The 19-year-old from southern Iredell County has trained for months on her Trek 1.2 road bike as she prepares to join 33 other college students from across the country on a benefit ride from Jacksonville, Fla., to Monterey, Calif., this summer.
They’ll ride for seven days at a time and stop to put hammers in hand at 17 Habitat for Humanity housing projects - most times for a day, in New Orleans for a week.
The nonprofit Bike & Build organization based in Philadelphia, Pa., is arranging the ride. Since 2002, Bike & Build has brought 2,000 riders together and donated $4.5 million and 160,000 hours to affordable housing projects.
Molly said she and the other students hope to raise awareness of the need for more affordable housing across the U.S.

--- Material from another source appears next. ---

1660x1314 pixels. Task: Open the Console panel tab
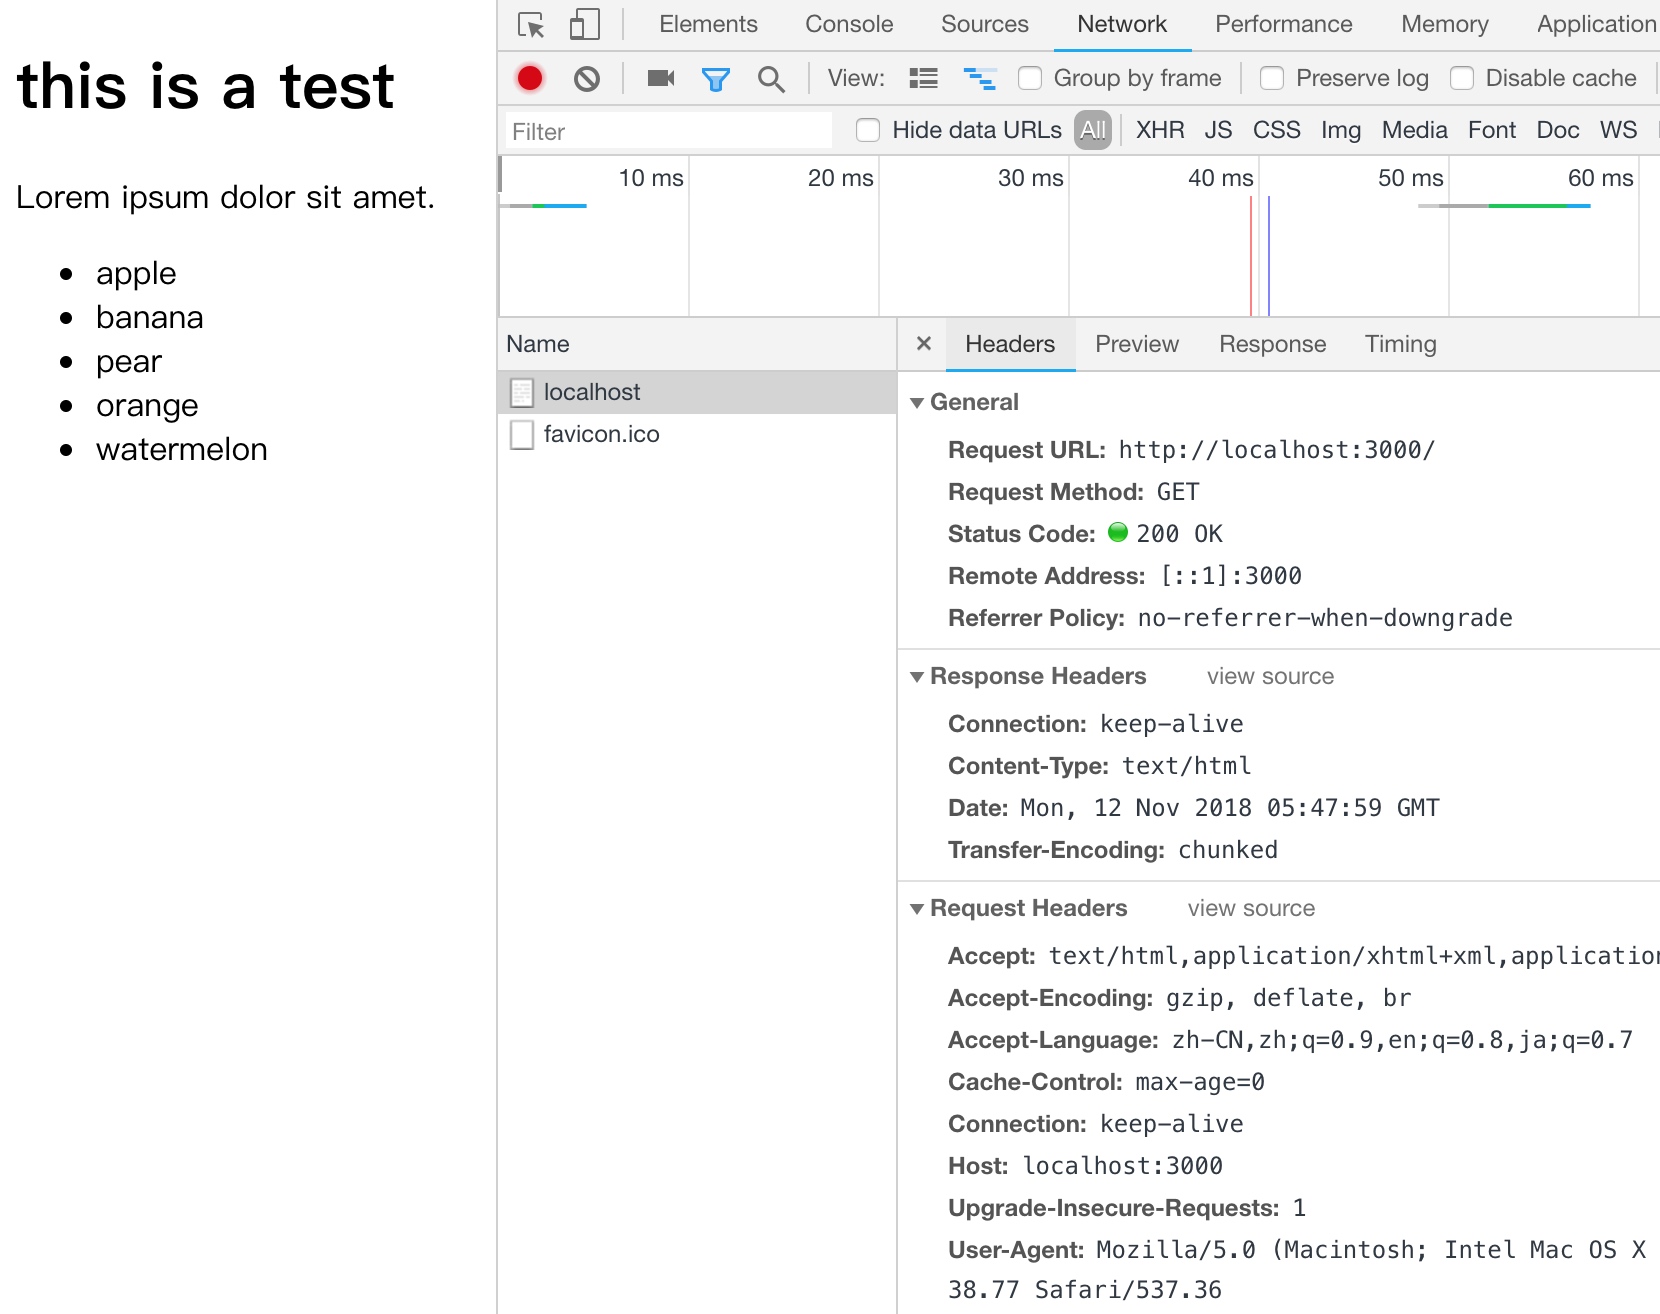coord(849,24)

Something must change, she said, when a full-time, 40-hour-a-week worker who earns minimum wage can’t afford a single-bedroom apartment at fair-market rates.

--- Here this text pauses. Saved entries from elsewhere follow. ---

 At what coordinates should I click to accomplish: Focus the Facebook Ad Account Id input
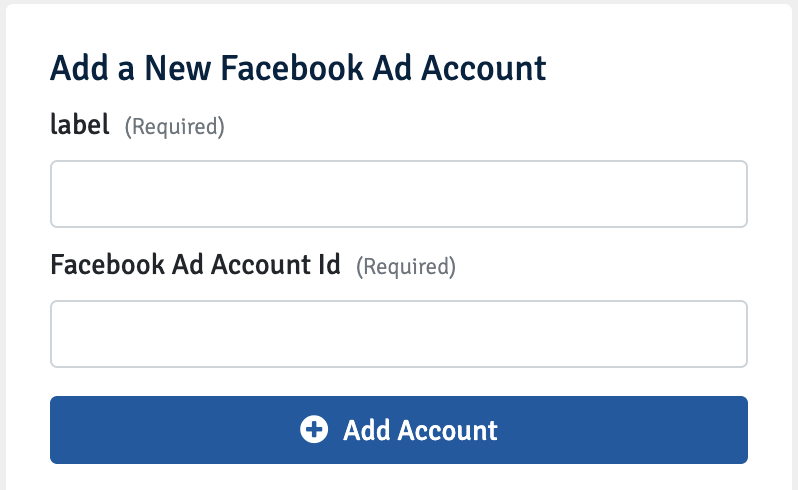398,334
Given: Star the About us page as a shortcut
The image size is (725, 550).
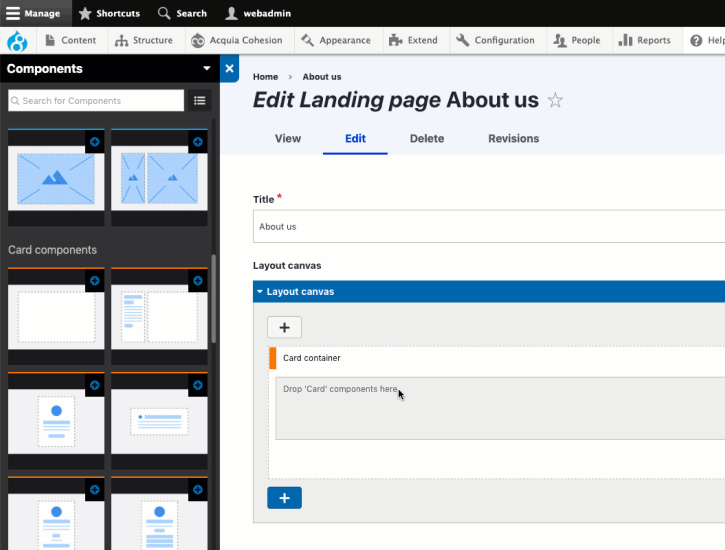Looking at the screenshot, I should coord(556,100).
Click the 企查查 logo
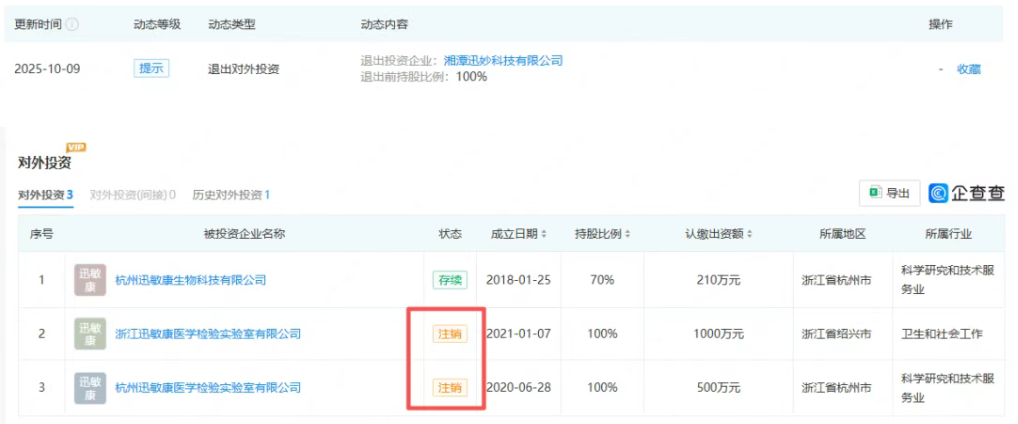 click(966, 193)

“We either need to make affordable housing more readily available or change the minimum wage,” Molly said in an interview at her family’s home at Lake Norman this week.
Molly has trained since last fall for the ride on the bike her parents bought her at First Flight Bicycles in Statesville when she turned 16. She previously rode a mountain bike and said her brother, Tommy, who is her twin, inspired her to pick up road biking.

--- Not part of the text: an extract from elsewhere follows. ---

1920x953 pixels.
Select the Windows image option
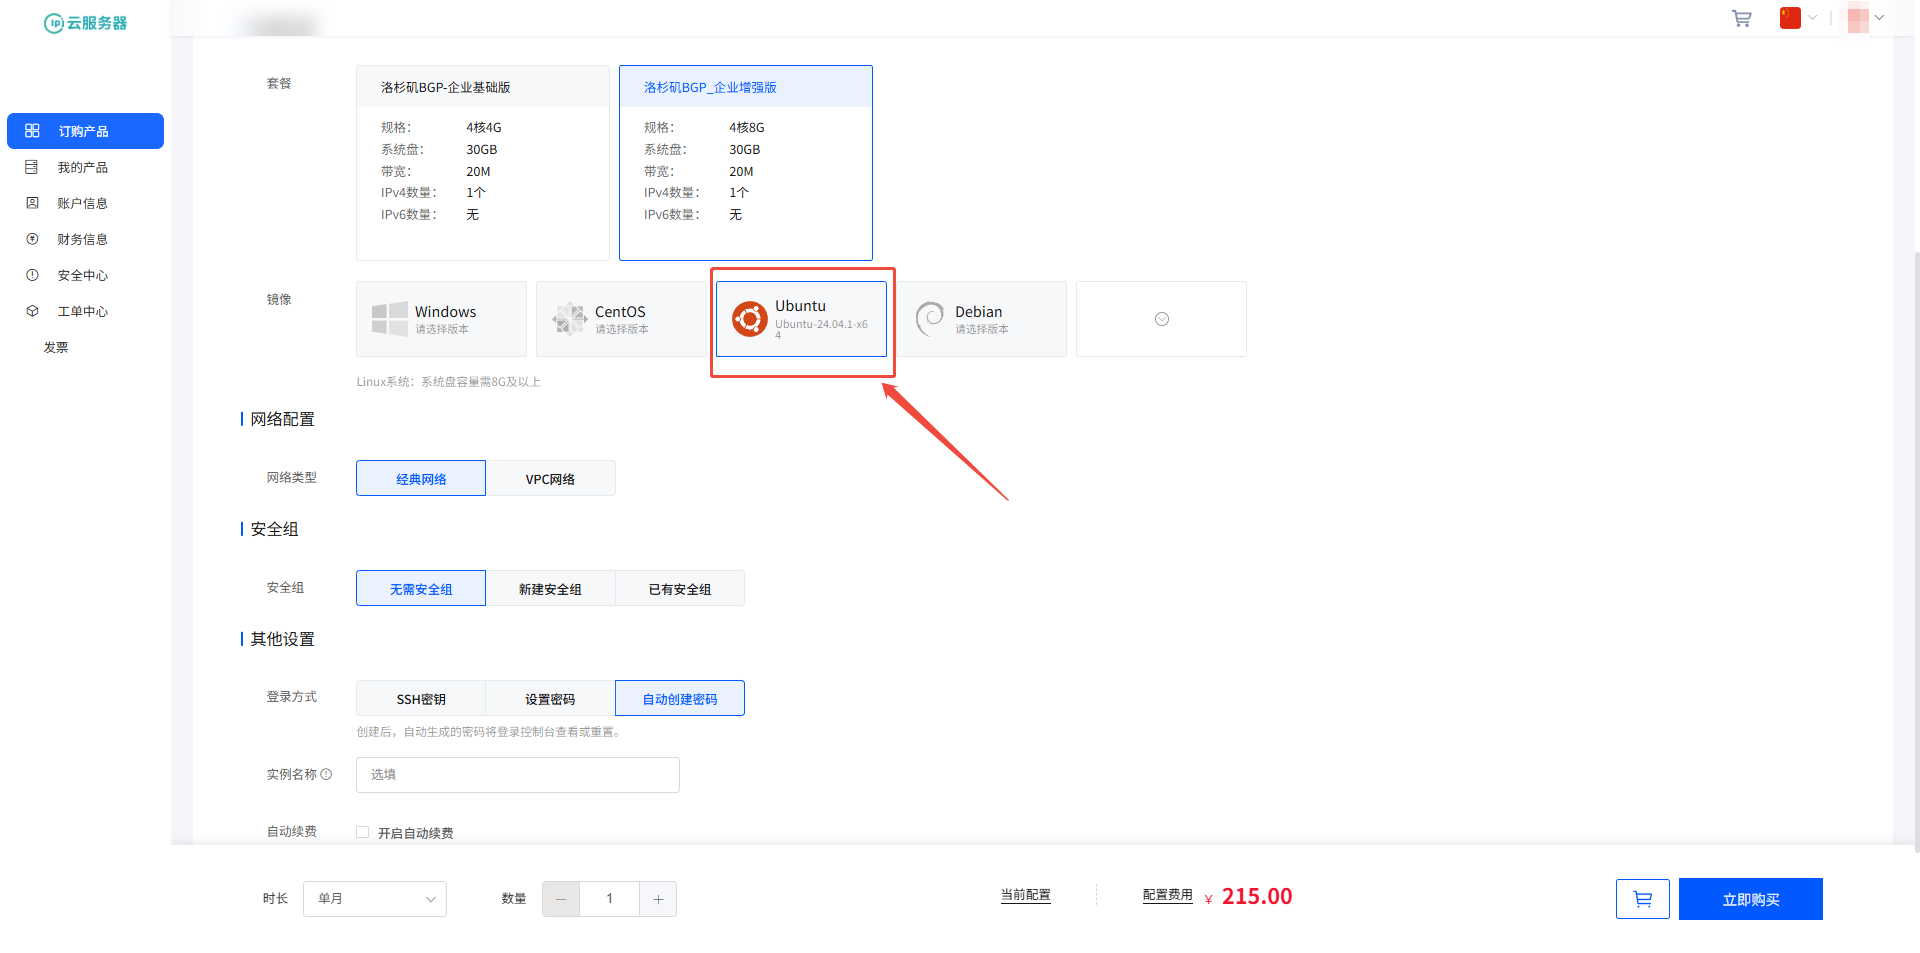pyautogui.click(x=441, y=319)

She and her brother also obtained private pilot licenses last summer. Their parents are both pilots -- mom, Margaret, flies 757s and 767s as a captain for US Airways; dad, Tom, flies MD-80s as a captain for American Airlines.
Molly learned about the cross-country bike ride at UNC Chapel Hill, where she’s in the honors program, double majors in global studies and geography and minors in Hispanic studies. Her global studies major focuses on Latin America.
Molly, who is finishing her sophomore year, volunteers with the school’s Habitat for Humanity chapter.
She attended Cannon School in Concord her freshman and sophomore years of high school and the North Carolina School of Science and Mathematics her junior and senior years.
Her favorite training route is the 15-mile round trip she takes to the cul-de-sac where Brawley School Road dead ends at the lake.
“I love it because that cul-de-sac has a 360-degree view of the lake,” she said.
Molly has surpassed by hundreds of miles the minimum number of miles that Bike & Build suggests riders log in training for the ride. She’s upped her travel speed to about 18 mph, well beyond the 12 mph-15 mph daily average expected on the trip.
Along her journey, she’ll update followers on her ride blog, www.bikeandbuild.org/rider/7441.
She’s also raised just over $1,500 of the $4,500 that Bike & Build requires each biker to raise for the trip. Most of the money goes to affordable housing projects, Molly said, including one to which the group of riders collectively decides to donate and others each rider selects.
The biggest challenge, she said, might be dealing with the summer heat in Texas, Arizona and other states much hotter and more humid than North Carolina.
The trip is May 18 through Aug. 2.
“We’ll miss her,” Margaret Bruce said. But she knows the trip is a chance for her daughter and the other students to make their worlds bigger and to support a cause, she said.
Plus, when it comes to Molly, her dad said, “There’s no holding her back.”